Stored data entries
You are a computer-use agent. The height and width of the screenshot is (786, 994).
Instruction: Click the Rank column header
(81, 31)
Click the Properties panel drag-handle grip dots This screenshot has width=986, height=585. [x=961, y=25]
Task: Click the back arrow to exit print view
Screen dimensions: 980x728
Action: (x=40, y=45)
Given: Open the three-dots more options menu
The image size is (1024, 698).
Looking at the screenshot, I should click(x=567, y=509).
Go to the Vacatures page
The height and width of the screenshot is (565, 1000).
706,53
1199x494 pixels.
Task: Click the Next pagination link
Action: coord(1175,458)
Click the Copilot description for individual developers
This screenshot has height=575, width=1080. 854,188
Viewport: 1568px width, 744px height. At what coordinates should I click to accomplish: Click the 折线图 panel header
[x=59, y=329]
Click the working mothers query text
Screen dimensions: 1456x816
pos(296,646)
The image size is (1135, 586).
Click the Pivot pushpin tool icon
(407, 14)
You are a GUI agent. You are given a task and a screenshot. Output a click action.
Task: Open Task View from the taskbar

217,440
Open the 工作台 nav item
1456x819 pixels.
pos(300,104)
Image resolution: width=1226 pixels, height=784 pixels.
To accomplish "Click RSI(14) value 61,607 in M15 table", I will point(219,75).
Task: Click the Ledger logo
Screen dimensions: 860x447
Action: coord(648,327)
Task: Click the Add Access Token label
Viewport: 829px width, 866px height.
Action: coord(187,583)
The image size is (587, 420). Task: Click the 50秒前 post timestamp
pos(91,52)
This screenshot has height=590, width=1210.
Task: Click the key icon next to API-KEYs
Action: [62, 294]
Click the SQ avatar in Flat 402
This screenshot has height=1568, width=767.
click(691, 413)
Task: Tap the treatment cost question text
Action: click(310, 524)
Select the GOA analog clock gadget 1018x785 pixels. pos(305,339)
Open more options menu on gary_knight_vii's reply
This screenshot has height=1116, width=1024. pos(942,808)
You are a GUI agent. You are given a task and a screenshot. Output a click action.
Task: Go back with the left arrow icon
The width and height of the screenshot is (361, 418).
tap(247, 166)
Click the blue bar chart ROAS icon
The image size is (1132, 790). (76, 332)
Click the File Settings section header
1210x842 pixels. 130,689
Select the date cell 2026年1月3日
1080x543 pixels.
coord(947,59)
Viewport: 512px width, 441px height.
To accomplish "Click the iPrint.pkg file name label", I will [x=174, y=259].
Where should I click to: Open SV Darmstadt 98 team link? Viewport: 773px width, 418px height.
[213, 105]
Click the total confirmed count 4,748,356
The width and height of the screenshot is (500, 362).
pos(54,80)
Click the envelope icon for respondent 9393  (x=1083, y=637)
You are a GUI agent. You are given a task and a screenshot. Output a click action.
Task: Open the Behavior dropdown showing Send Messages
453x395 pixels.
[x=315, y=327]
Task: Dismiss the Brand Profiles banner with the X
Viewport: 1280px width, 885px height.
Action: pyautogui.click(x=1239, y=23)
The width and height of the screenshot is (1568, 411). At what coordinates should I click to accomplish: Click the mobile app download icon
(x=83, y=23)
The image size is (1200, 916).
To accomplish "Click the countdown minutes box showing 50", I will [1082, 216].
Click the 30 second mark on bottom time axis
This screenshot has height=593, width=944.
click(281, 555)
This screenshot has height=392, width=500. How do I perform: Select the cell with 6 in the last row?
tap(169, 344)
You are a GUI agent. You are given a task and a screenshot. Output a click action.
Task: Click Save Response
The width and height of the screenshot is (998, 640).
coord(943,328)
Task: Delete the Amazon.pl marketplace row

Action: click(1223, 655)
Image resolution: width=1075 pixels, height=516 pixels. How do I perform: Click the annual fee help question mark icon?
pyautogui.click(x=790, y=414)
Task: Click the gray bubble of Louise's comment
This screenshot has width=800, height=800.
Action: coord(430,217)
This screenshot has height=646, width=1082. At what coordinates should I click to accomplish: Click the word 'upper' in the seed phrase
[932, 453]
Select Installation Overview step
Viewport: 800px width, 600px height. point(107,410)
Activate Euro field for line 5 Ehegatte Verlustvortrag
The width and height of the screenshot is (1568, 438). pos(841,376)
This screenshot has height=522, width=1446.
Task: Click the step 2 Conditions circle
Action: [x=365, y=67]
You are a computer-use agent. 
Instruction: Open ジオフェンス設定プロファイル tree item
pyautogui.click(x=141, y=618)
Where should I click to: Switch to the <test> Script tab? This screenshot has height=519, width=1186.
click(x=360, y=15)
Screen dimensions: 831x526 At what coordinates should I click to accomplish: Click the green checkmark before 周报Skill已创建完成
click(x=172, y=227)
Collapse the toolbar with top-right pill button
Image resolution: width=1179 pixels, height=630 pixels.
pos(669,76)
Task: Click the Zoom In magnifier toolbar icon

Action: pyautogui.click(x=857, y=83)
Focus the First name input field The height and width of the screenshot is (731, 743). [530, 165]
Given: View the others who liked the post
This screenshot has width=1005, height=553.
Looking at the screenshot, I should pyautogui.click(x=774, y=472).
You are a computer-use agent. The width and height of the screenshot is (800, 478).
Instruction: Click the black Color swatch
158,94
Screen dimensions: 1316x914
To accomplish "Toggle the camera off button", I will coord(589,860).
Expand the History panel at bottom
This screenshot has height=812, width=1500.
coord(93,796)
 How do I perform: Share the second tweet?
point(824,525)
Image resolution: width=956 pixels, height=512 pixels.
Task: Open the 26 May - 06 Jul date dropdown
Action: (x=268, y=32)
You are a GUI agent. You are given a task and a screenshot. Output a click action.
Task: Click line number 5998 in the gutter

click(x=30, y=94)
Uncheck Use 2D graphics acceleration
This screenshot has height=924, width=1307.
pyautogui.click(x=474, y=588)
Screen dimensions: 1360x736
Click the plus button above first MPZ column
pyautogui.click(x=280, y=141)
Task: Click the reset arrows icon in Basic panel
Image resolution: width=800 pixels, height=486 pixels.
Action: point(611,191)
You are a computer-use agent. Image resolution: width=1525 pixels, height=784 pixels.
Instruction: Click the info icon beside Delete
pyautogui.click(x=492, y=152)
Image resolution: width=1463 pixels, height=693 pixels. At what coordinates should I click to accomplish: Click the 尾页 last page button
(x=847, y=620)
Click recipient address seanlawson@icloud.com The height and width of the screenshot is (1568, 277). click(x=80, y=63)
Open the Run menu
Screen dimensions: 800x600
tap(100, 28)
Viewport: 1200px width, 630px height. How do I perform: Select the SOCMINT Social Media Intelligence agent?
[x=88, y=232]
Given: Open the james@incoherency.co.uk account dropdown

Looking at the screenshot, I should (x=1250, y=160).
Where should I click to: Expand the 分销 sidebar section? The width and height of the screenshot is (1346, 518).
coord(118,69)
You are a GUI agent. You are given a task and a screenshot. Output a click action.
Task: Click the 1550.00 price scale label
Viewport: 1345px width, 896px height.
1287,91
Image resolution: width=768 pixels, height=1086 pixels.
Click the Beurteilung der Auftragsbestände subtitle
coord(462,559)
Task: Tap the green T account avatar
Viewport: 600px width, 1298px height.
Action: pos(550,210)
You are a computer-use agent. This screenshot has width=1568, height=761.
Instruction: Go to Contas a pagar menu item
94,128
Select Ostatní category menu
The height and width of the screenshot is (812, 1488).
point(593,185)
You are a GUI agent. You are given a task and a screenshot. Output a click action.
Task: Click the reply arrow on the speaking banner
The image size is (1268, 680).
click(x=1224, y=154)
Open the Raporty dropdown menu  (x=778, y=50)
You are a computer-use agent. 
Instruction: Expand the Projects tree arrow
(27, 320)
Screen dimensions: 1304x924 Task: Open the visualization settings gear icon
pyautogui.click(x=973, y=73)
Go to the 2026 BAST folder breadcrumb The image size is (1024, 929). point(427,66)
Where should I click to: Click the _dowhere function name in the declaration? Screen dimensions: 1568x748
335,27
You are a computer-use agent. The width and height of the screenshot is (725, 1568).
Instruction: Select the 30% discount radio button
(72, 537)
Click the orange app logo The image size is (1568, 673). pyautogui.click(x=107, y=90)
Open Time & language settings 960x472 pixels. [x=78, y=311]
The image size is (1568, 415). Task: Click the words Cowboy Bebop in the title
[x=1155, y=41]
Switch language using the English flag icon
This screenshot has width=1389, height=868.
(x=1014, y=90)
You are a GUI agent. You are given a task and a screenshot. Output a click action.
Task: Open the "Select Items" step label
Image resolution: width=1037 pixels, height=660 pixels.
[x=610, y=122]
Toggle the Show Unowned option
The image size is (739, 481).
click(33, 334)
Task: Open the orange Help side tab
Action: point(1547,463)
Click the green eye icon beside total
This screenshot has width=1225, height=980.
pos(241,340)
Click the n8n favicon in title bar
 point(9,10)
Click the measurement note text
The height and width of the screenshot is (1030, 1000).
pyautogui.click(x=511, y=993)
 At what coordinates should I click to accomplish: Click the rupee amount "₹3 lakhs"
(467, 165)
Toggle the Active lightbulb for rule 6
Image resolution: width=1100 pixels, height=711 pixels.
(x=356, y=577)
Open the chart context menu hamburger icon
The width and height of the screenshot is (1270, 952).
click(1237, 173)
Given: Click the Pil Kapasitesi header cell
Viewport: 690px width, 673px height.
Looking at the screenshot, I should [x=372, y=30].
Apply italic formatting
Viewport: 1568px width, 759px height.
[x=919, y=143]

TASK GOAL: List all lines from the entries that include the word "computer".

EXERCISE SOLUTION:
You are a computer-use agent. The height and width of the screenshot is (786, 994).
You are a computer-use agent. 
You are a computer-use agent. The width and height of the screenshot is (800, 478).
You are a computer-use agent. Image resolution: width=1525 pixels, height=784 pixels.
You are a computer-use agent. This screenshot has width=1568, height=761.
You are a computer-use agent. 
You are a computer-use agent. The width and height of the screenshot is (725, 1568).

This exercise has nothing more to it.